Born and raised in Fort Worth, Texas, Coleman taught himself to play the saxophone when he was a teenager. He began his musical career playing in local R&B and bebop groups, and eventually formed his own group in Los Angeles featuring members such as Ed Blackwell, Don Cherry, Charlie Haden, and Billy Higgins. In November 1959, his quartet began a controversial residency at the Five Spot jazz club in New York City and he released the influential album The Shape of Jazz to Come, his debut LP on Atlantic Records. Coleman's subsequent Atlantic releases in the early 1960s would profoundly influence the direction of jazz in that decade, and his compositions "Lonely Woman" and "Broadway Blues" became genre standards that are cited as important early works in free jazz.

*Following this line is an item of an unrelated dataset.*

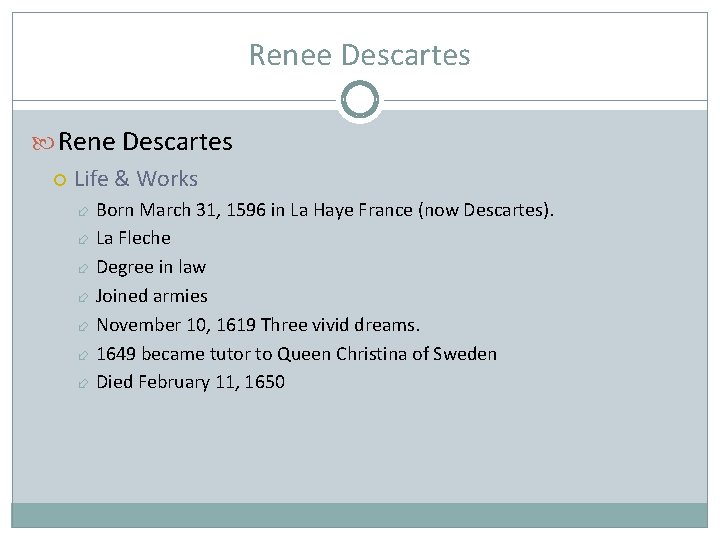
Task: Click the Renee Descartes slide title
Action: pos(360,55)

In the mid 1960s, Coleman left Atlantic for labels such as Blue Note and Columbia Records, and began performing with his young son Denardo Coleman on drums. He explored symphonic compositions with his 1972 album Skies of America, featuring the London Symphony Orchestra. In the mid-1970s, he formed the group Prime Time and explored electric jazz-funk and his concept of harmolodic music. In 1995, Coleman and his son Denardo founded the Harmolodic record label. His 2006 album Sound Grammar received the Pulitzer Prize for Music, making Coleman the second jazz musician ever to receive the honor.

Biography

Early life 
Coleman was born on March 9, 1930, in Fort Worth, Texas, where he was raised.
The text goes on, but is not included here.